Would-be UK bomber asked Twitter followers for target suggestions

A British couple was found guilty by London’s Central Criminal Court for plotting a terrorist attack in the city after the husband tweeted seeking advice on where to target on the tenth anniversary of the deadly 7/7 bombings. Both have been sentenced to life imprisonment: a minimum of 27 years for Mohammed Rehman, and a minimum of 25 years for his wife Sana Ahmed Khan.

A report by The Guardian explains the case: “Mohammed Rehman, 25, who secretly wed Sana Ahmed Khan, 24, intended to commemorate the 10th anniversary of the 7/7 atrocities with blasts that would have inflicted mass casualties in either Westfield shopping centre, west London, or the London Underground.”

ISIS sympathizers, Rehman and Khan were arrested in May by West Midlands officers in a joint operation with the South East Counter Terrorism Unit.

Prosecutors told the Old Bailey court that the couple, who hadn’t told their families about their marriage, had carried out detailed research into how to make bombs. They also repeatedly accessed videos relating to the bombing of London on July 7, 2005, which resulted in 52 people being killed.

Assistant Chief Constable Marcus Beale, counter-terrorism lead for the West Midlands, said: “While we remain concerned about people travelling to Syria and the risk they pose should they return to the UK, we also consider the threat posed by UK-based individuals and groups who have never travelled or intended to do so.

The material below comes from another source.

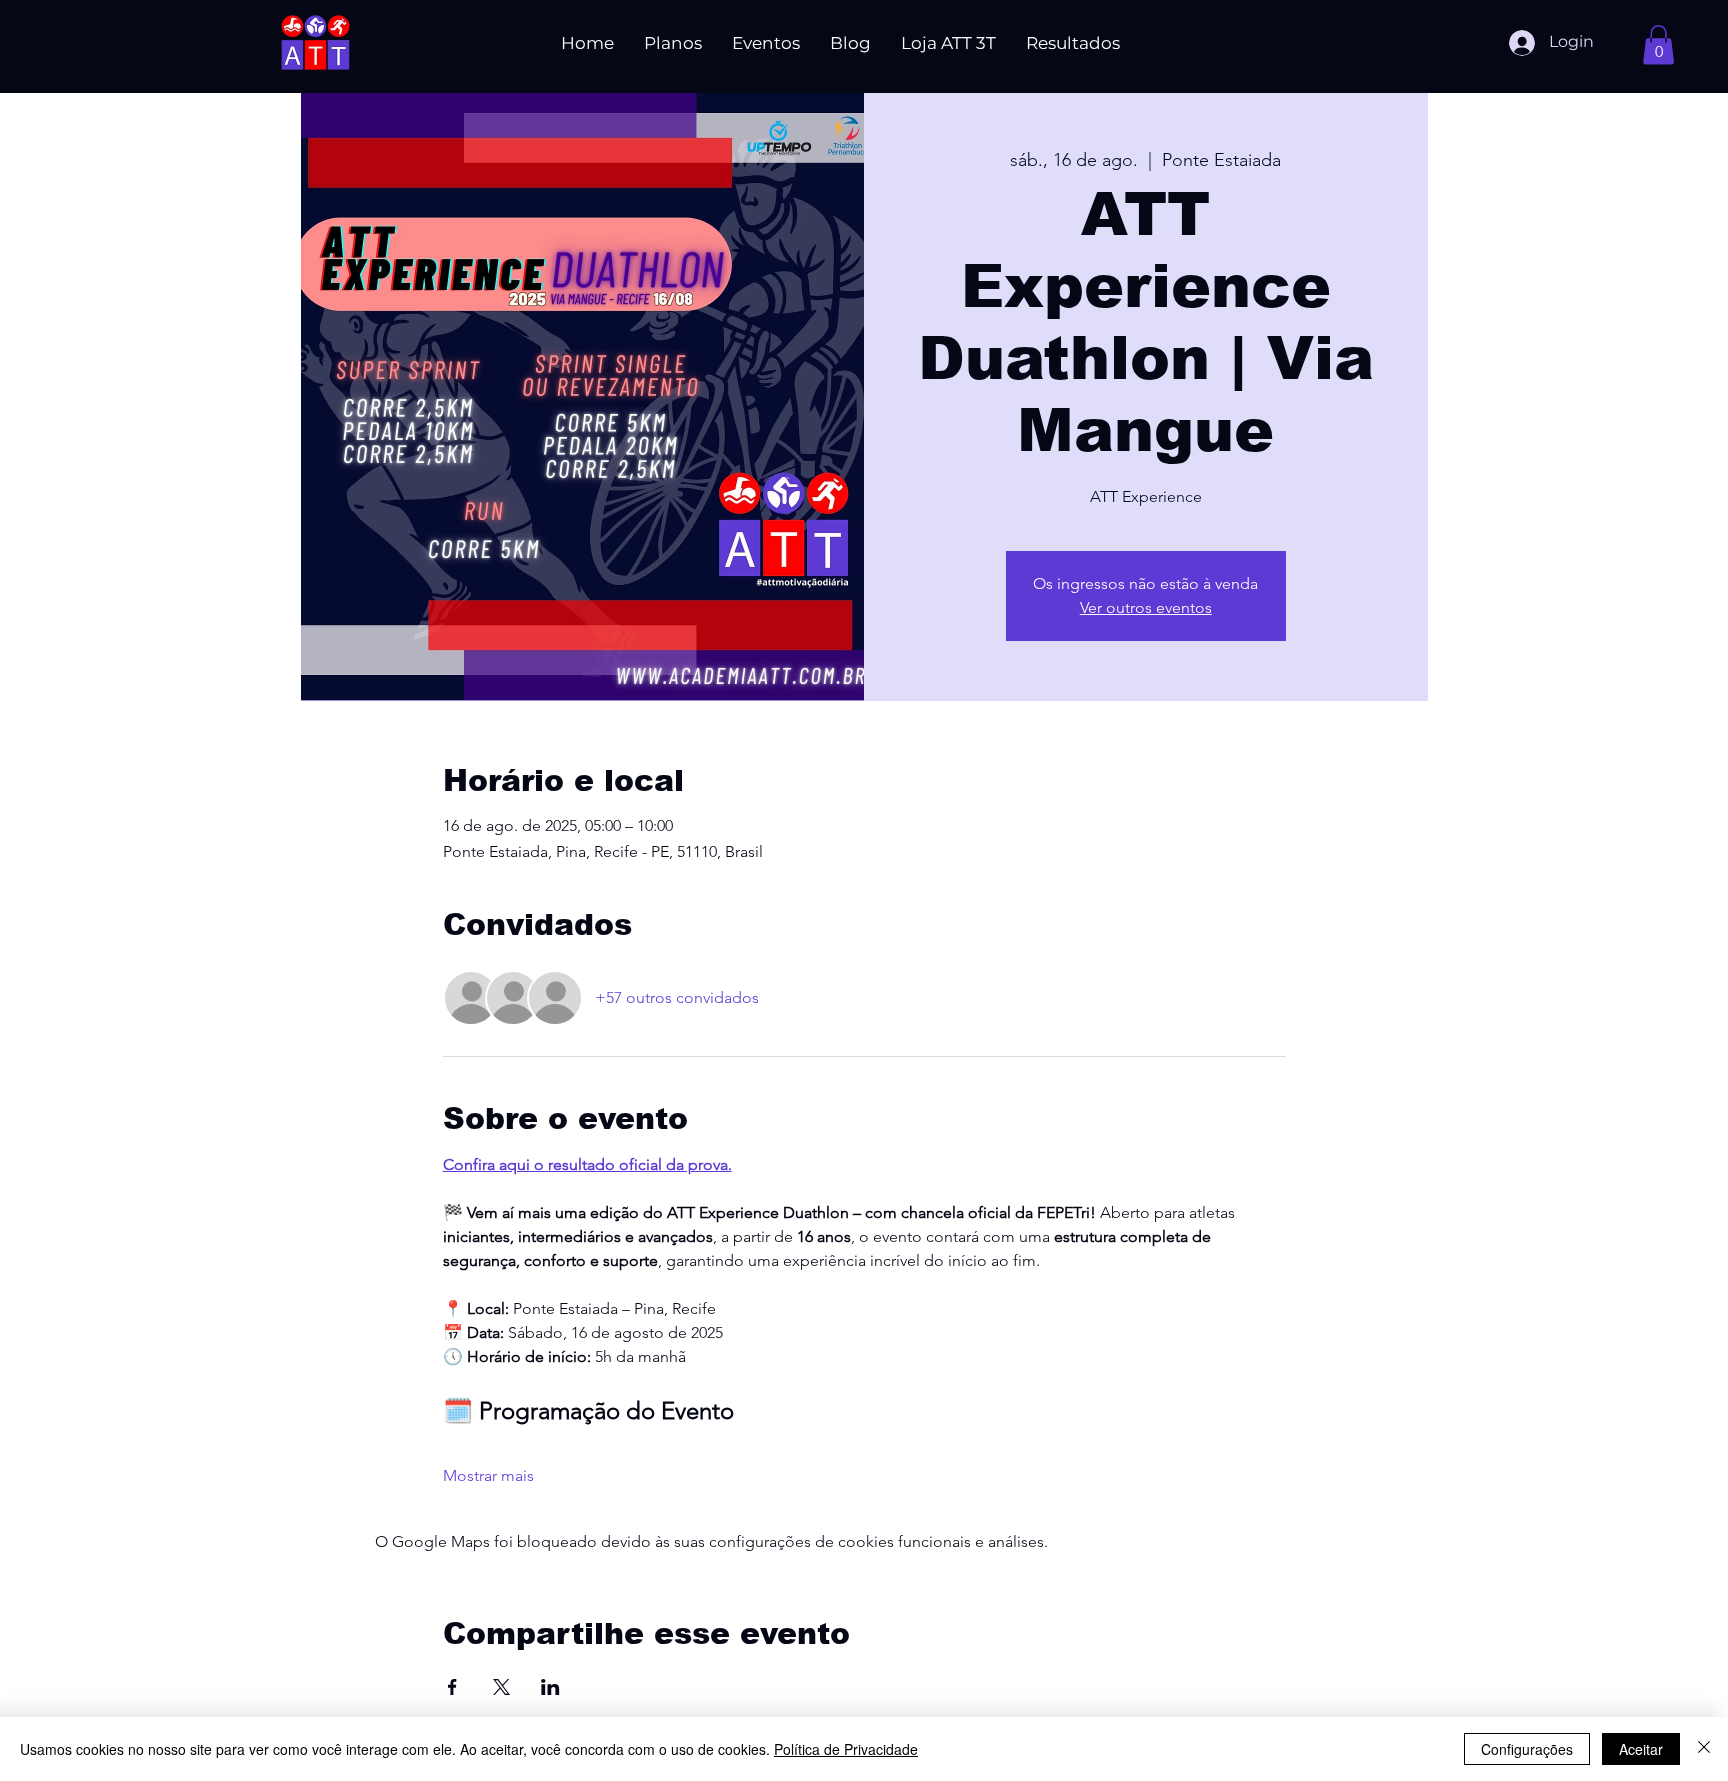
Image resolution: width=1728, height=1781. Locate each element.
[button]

“There’s no doubt Mohammed Rehman and Sana Khan were two such people and that the internet played a significant part in their radicalisation.

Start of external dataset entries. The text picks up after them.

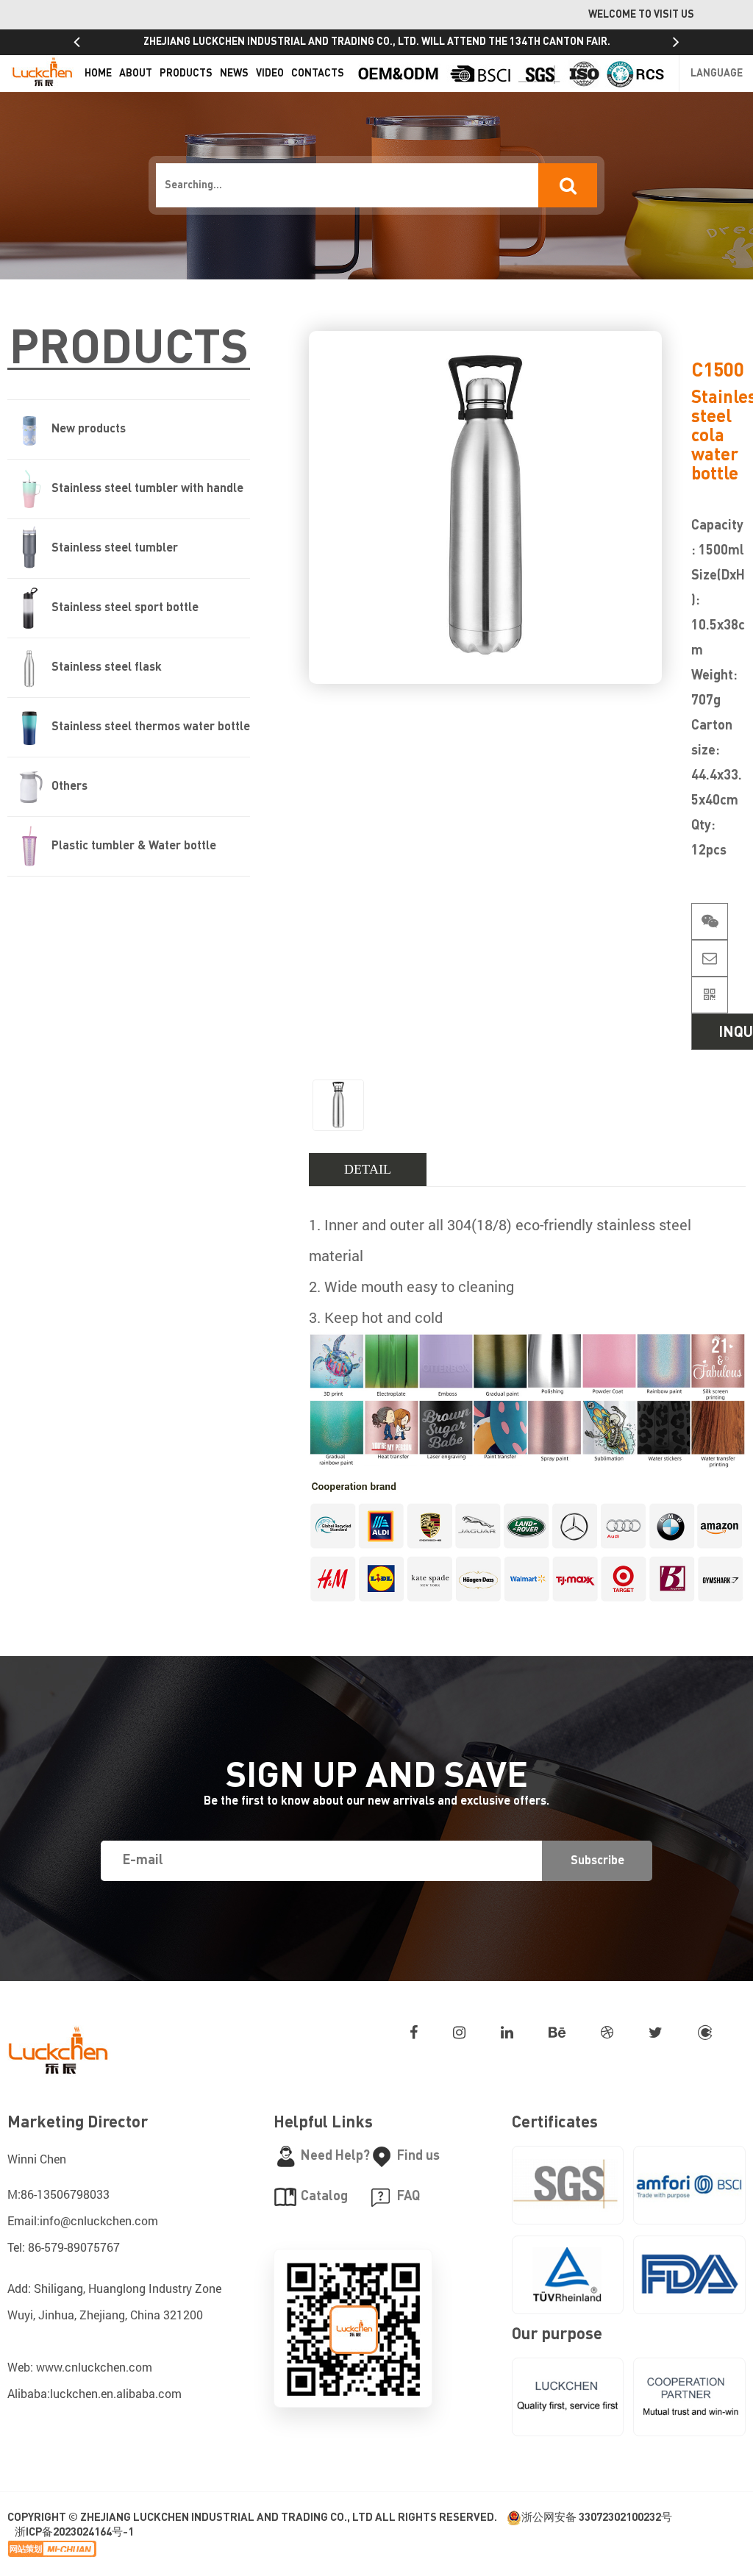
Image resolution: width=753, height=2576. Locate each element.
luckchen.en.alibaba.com (116, 2393)
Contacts (317, 73)
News (234, 73)
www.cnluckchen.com (94, 2367)
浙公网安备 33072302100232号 (596, 2517)
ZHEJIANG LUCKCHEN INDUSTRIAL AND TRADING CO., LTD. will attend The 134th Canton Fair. (376, 42)
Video (270, 73)
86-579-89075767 (74, 2247)
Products (186, 73)
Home (98, 73)
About (135, 73)
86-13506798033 (65, 2194)
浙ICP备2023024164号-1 (74, 2532)
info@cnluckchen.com (99, 2220)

“Through proactive counter-terrorism policing, we were able to prevent them from causing any harm.

“We will continue, as part of a network across the country, to work tirelessly to spot extremist content online, so we can act early to keep the public safe.”

The police was able to foiled the couple’s plans after Rehman took to Twitter to ask for advice on which of those two targets he should choose: “Westfield shopping centre or London underground?” Rehman asked. “Any advice would be appreciated greatly.” The account has been subsequently removed, as it was posted via Rehman’s glaringly revealing username ‘Silent Bomber’, @InService2Godd. As if that weren’t enough, his Twitter bio read: “Learn how to make powerful explosives from the comfort of ones’ bedroom.”

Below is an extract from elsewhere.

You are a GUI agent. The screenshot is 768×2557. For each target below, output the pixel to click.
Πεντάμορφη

“Plus I don’t need an army, all I need is my explosive vest and a beautiful area full of crowded twats like you LOL,” Rehman tweeted on another occasion.

Besides Rehman’s awkward approach to social media aside, his intentions were deadly serious. According to prosecutors, upon further investigation, police discovered chemicals at their home which could be used in the creation of a bomb, including 22 pounds of the highly explosive chemical Urea Nitrate and other bomb-making paraphernalia.

Footage of Rehman carrying out test explosions with homemade bombs in their garden was also discovered. He also filmed one such test bomb on his phone and sent it to his wife, Khan, who helped purchase some of the chemical explosives used. She also transferred over £14,000 into Rehman’s bank account.

“The intention to carry out some form of terrorism attack was clear from the threatening statements made in Rehman’s tweets. It was these tweets that led to his and his wife’s arrest,” Susan Hemming, Head of the Counter-Terrorism Division, said in statement.

“The pair had been very close to carrying out an attack, all they required was to purchase the chemicals to make a detonator,” Hemming added. “There is little doubt that, had Rehman and Ahmed Khan not been stopped when they were, they would have attempted to carry out an act of terrorism in London.”

The would-be terrorist’s tweets were spotted by an undercover investigator, who engaged him in a conversation on Twitter. Police made their move when they were confident that Rehman’s intentions were real, pursuing and subsequently arresting him whilst he was in a convenience store.

Even though Khan said she was not aware of her husband’s Twitter activity, statements from the police claim that the internet played a major part in the couple’s radicalization.

Assistant chief constable Laura Nicholson, head of the south-east counter-terrorism unit, said, “It is clear that Rehman and Khan shared a radical and violent extremist ideology. They actively accessed extremist material on the Internet and used social media to develop and share their views as they prepared acts of terrorism.” The couple are due to be sentenced later this week.

The couple immersed themselves in ISIS and Al Qaeda propaganda and idolised 7/7 bomber Shehzad Tanweer.